• DESCRIZIONE DEL PROBLEMA: Riporta senza alcuna modifica le righe che vanno da quella che contiene "Click the middle text block in the right box" fino a quella che contiene "click(181, 165)", entrambe incluse.

===== RIGHE

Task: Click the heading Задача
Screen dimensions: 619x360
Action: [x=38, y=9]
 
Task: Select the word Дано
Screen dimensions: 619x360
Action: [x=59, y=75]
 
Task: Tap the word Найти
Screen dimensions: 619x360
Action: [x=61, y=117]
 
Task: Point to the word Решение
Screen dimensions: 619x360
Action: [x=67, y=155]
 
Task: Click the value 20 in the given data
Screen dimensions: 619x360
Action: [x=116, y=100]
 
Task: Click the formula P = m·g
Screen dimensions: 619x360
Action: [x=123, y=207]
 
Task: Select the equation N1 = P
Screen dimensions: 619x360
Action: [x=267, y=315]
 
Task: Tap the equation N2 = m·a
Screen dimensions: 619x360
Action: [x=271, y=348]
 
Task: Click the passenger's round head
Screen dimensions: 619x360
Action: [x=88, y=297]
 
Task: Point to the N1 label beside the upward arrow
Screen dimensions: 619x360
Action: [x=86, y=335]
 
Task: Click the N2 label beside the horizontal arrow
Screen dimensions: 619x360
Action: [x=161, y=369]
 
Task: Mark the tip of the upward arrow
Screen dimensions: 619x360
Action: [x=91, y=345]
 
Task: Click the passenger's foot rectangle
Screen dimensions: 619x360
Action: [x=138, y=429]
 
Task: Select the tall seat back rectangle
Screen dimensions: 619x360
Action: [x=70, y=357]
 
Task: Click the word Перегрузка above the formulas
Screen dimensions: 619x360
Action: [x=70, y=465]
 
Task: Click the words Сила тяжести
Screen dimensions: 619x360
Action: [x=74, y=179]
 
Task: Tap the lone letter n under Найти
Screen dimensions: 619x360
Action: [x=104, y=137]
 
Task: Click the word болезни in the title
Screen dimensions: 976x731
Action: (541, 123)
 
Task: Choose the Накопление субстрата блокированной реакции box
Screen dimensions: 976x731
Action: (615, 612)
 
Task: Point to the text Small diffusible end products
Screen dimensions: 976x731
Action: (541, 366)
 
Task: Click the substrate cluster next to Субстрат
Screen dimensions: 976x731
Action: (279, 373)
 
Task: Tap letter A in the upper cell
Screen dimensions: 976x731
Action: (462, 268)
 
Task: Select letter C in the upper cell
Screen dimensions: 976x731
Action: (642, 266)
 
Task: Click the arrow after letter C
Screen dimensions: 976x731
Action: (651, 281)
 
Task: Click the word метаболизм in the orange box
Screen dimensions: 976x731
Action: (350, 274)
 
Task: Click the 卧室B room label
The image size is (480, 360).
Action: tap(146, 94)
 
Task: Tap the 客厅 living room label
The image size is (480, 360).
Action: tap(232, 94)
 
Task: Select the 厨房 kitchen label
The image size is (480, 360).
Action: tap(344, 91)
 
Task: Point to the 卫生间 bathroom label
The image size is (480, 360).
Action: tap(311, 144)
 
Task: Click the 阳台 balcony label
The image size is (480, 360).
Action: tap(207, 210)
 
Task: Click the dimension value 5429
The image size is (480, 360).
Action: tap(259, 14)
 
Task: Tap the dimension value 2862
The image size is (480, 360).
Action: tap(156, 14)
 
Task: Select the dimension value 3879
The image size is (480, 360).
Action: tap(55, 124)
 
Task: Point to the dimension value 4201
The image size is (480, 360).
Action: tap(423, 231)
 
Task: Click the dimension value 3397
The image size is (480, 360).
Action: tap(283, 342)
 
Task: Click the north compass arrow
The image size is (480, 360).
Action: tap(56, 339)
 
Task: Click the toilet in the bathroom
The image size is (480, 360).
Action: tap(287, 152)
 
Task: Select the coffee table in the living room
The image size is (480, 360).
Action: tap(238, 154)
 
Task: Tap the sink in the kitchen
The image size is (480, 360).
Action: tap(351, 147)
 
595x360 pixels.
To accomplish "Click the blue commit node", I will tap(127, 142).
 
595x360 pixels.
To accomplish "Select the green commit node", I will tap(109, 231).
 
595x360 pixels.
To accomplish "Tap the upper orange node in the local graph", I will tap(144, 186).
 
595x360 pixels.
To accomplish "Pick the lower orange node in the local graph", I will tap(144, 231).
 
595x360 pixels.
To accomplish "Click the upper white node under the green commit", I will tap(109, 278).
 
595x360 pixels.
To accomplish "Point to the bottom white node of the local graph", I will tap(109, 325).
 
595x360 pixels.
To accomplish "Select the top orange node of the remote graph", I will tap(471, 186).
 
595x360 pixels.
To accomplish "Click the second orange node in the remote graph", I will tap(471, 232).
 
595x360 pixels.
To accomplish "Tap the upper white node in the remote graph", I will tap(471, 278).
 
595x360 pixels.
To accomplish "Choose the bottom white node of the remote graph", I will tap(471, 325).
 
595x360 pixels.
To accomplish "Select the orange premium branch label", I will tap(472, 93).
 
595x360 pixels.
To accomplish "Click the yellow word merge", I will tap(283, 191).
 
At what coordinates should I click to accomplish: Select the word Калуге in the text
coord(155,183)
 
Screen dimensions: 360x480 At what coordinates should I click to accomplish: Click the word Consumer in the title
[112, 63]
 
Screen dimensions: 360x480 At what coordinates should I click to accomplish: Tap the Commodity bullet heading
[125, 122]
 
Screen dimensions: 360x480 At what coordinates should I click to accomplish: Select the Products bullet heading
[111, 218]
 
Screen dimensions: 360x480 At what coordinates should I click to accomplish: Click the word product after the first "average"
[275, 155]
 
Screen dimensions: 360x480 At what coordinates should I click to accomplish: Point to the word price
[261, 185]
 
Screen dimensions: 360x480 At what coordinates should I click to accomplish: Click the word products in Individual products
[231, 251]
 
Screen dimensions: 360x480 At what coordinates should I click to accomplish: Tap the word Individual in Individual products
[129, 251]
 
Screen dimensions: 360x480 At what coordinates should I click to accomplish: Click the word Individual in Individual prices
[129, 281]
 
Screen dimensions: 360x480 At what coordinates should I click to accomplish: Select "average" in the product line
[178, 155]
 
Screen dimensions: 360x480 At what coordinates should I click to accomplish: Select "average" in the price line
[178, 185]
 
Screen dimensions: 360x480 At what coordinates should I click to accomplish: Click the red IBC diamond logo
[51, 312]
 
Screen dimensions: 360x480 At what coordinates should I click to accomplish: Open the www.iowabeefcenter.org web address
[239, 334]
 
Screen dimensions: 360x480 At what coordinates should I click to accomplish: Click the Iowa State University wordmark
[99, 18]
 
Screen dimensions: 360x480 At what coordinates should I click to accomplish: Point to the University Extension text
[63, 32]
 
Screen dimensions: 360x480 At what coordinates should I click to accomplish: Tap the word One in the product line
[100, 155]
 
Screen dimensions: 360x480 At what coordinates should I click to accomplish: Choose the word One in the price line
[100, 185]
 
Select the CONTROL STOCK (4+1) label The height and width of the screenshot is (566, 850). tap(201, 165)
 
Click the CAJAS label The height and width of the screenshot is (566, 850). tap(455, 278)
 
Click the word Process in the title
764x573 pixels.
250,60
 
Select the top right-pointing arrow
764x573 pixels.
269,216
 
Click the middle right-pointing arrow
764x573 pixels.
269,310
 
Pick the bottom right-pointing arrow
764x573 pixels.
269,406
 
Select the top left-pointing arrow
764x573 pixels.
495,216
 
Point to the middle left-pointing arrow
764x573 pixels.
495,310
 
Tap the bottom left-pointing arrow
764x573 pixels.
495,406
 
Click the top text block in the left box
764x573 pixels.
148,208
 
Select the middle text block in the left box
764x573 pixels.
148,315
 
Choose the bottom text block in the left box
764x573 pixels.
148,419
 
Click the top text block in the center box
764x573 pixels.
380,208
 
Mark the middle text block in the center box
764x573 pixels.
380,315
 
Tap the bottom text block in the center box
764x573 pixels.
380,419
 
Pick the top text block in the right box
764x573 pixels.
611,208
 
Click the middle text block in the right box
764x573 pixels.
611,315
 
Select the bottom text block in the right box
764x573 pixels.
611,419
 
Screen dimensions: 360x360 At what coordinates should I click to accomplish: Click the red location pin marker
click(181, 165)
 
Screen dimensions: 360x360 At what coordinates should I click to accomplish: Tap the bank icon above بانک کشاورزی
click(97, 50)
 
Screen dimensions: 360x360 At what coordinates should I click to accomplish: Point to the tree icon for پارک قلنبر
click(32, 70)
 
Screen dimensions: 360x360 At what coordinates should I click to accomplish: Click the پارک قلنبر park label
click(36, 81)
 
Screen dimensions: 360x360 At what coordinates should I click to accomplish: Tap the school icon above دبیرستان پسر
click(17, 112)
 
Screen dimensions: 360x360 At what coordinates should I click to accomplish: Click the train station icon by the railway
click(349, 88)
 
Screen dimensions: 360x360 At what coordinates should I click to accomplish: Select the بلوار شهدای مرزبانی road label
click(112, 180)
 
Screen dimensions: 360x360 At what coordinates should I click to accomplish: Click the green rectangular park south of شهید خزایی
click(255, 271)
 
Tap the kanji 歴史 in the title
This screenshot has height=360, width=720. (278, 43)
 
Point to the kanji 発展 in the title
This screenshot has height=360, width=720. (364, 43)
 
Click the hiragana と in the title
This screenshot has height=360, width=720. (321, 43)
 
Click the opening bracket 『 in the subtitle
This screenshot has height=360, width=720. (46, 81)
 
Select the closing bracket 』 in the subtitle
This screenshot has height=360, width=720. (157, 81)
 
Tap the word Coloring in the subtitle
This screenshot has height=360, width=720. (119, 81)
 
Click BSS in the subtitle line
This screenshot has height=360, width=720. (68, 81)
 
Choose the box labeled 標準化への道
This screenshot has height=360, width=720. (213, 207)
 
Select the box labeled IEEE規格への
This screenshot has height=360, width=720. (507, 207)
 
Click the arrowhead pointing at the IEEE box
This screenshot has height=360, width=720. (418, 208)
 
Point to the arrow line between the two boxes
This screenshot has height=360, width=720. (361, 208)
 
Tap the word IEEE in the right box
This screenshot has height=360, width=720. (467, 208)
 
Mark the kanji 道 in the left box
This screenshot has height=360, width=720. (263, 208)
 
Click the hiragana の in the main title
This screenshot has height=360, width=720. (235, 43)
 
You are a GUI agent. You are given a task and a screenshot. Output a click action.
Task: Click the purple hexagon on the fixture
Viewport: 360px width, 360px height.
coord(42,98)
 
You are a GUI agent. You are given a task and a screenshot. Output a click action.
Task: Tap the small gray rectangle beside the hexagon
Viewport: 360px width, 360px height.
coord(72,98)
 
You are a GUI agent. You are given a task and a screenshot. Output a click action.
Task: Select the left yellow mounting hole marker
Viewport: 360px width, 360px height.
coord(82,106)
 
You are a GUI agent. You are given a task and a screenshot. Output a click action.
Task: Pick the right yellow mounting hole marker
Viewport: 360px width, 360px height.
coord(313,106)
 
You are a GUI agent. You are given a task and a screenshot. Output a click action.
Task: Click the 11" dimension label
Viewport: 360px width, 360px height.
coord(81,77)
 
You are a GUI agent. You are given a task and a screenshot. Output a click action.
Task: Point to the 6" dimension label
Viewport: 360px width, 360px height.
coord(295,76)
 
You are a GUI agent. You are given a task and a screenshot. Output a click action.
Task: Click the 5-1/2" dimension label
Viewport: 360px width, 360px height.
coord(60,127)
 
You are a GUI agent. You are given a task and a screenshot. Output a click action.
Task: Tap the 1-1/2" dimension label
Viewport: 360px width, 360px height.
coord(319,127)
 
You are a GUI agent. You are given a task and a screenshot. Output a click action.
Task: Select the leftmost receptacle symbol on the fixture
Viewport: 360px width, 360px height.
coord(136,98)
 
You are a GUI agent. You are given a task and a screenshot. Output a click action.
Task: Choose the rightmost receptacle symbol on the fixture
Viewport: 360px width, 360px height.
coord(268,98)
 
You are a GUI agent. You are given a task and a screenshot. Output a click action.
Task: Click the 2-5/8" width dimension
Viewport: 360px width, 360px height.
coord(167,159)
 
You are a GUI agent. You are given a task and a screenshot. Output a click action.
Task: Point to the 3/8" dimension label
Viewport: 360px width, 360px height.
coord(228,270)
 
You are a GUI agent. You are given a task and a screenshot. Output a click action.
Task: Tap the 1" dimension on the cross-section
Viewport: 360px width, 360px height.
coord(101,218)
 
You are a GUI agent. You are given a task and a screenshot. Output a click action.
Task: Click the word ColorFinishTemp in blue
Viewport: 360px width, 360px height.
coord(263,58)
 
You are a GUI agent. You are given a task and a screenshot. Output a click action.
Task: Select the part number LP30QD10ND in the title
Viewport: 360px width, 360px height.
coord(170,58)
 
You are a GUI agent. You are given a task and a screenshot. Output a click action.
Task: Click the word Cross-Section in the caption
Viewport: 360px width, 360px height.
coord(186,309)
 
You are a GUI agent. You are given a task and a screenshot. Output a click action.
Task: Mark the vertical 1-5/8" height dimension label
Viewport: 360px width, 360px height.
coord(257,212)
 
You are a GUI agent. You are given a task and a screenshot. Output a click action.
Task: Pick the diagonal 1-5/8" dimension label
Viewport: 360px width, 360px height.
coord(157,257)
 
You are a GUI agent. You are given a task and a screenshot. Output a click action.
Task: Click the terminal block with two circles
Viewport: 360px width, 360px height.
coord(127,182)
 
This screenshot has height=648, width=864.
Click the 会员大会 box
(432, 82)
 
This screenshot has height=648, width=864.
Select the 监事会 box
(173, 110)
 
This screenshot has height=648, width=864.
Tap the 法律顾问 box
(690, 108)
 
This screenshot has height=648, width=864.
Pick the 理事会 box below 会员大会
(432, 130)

==========

• RISPOSTA FINALE:
Click the middle text block in the right box
764x573 pixels.
611,315
 
Select the bottom text block in the right box
764x573 pixels.
611,419
 
Screen dimensions: 360x360 At what coordinates should I click to accomplish: Click the red location pin marker
click(181, 165)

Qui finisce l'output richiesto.